→ Exercise brief
From the entries below, return every line that includes the word "agent".
BEGIN Records for the exercise
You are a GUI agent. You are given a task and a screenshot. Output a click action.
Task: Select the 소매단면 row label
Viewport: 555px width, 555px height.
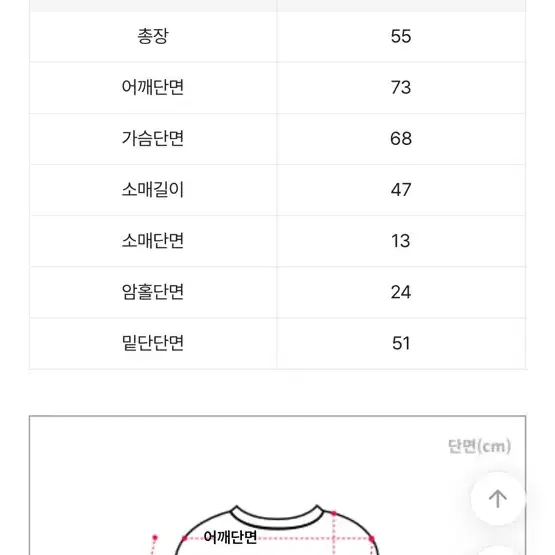click(x=153, y=241)
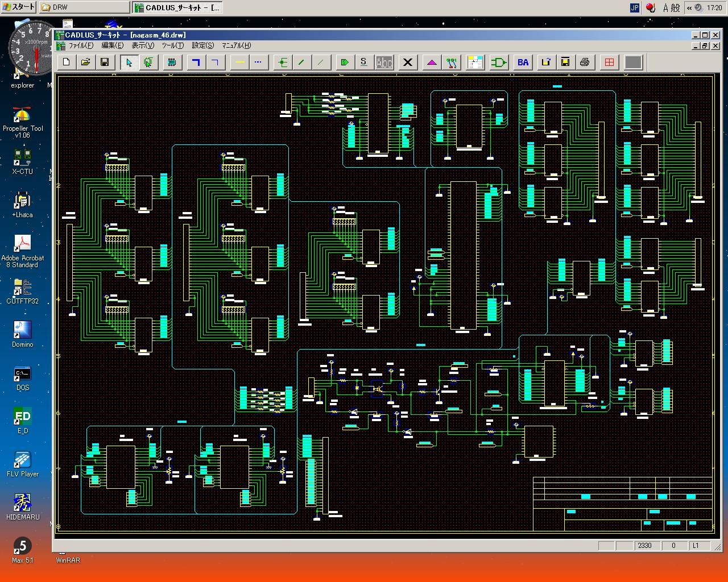
Task: Select the arrow pointer tool
Action: click(x=129, y=63)
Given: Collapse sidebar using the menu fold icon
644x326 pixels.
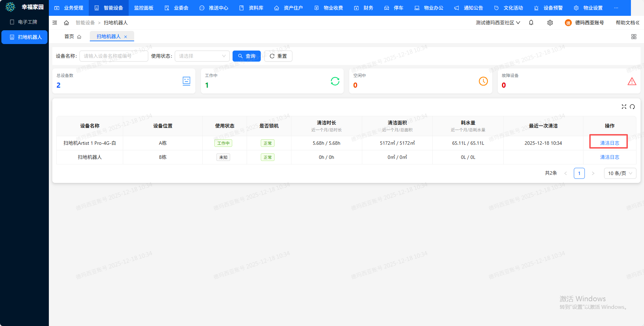Looking at the screenshot, I should [55, 23].
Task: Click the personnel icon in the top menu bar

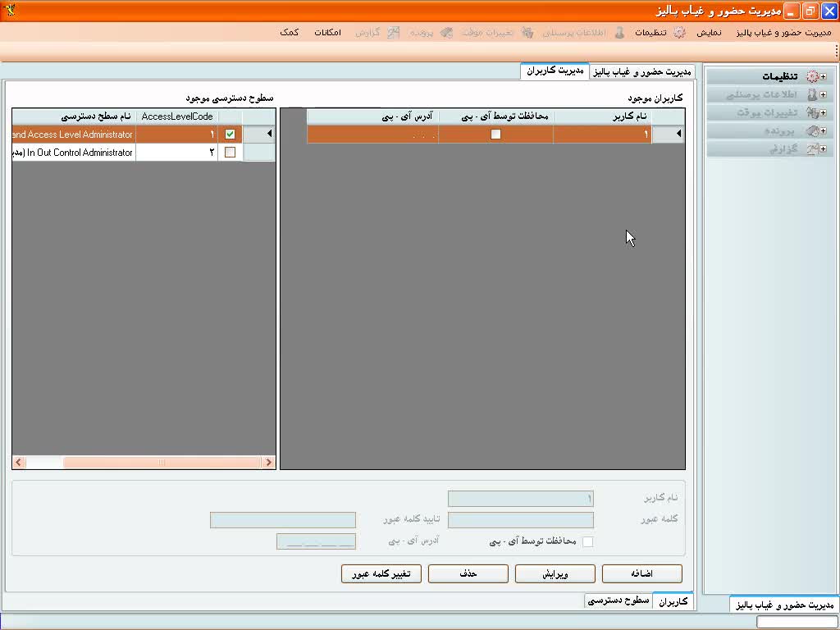Action: [619, 33]
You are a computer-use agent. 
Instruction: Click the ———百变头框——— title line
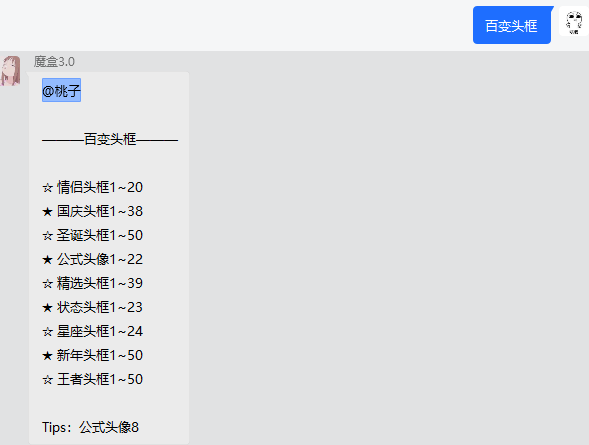pos(110,139)
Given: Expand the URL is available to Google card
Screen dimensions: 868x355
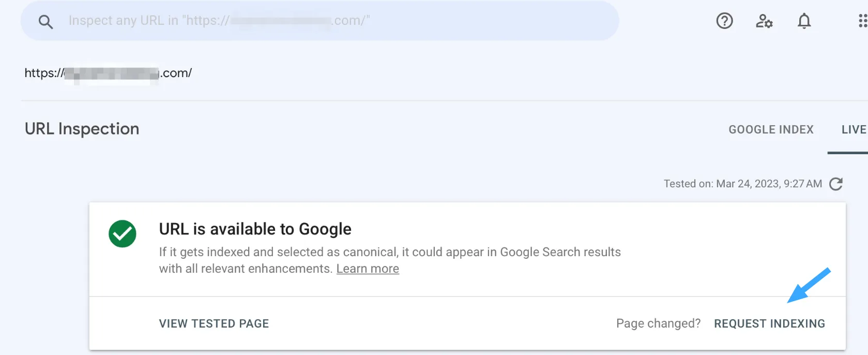Looking at the screenshot, I should 255,229.
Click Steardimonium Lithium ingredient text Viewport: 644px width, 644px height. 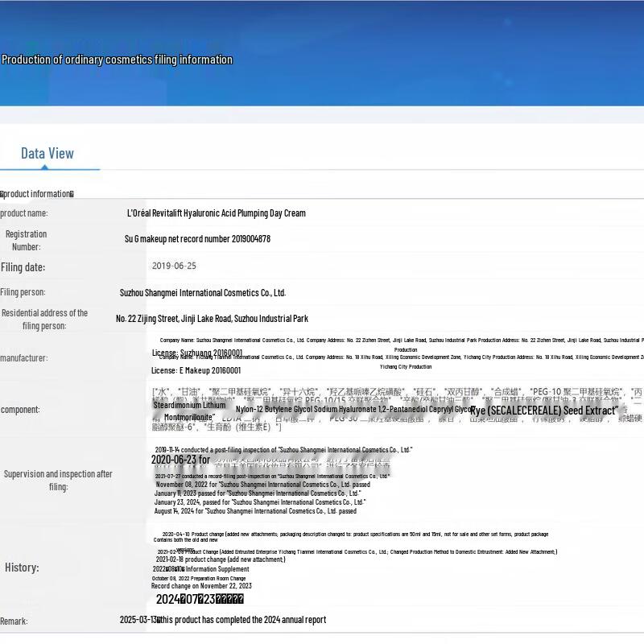pyautogui.click(x=190, y=405)
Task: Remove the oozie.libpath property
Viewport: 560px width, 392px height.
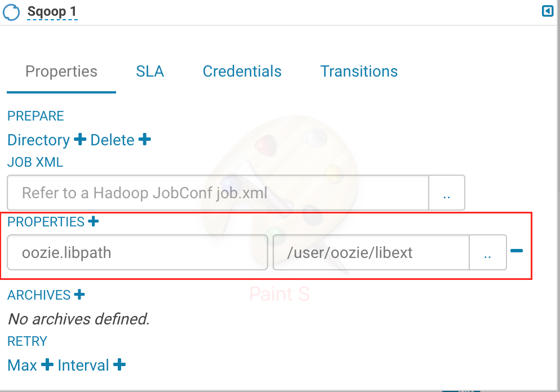Action: 516,251
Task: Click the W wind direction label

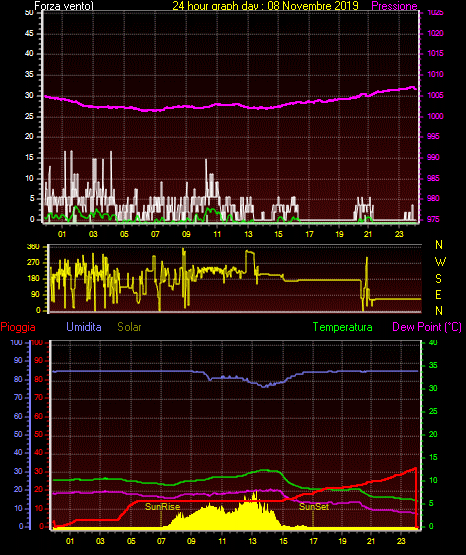Action: 440,262
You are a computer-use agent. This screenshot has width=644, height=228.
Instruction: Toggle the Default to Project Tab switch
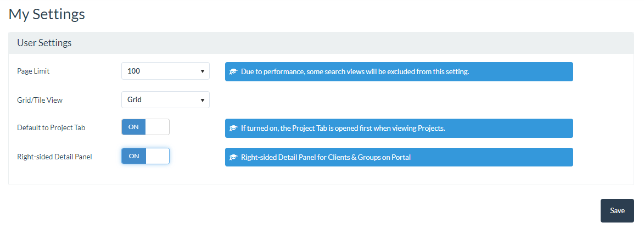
END Records for the exercise
→ Result
You are a GUI agent. You are given a task and a screenshot. Output a click action.
You are a computer-use agent. 
You are a computer-use agent. This screenshot has width=644, height=228.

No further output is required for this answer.